**TASK MATERIAL**
BEGIN

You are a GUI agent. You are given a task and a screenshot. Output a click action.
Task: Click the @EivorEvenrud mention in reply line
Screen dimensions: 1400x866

END
BEGIN

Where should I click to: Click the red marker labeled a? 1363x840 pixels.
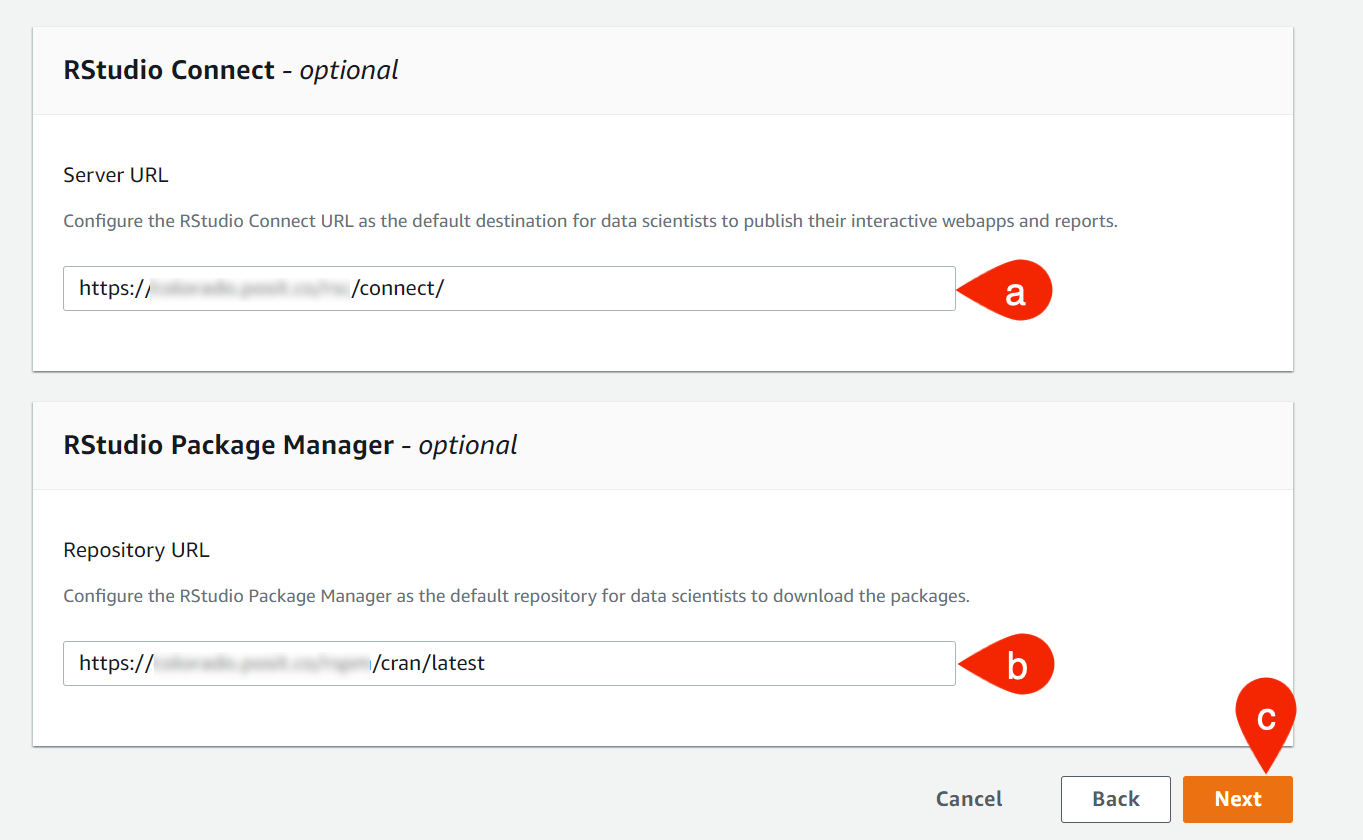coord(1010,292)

END

**ASSIGNED TASK**
Everything in the material above from the line that has "You are a GUI" through the line that has "Screen dimensions: 1400x866" must be duplicated exactly, with no other lines given.

**WRITTEN ANSWER**
You are a GUI agent. You are given a task and a screenshot. Output a click action.
Task: Click the @EivorEvenrud mention in reply line
Screen dimensions: 1400x866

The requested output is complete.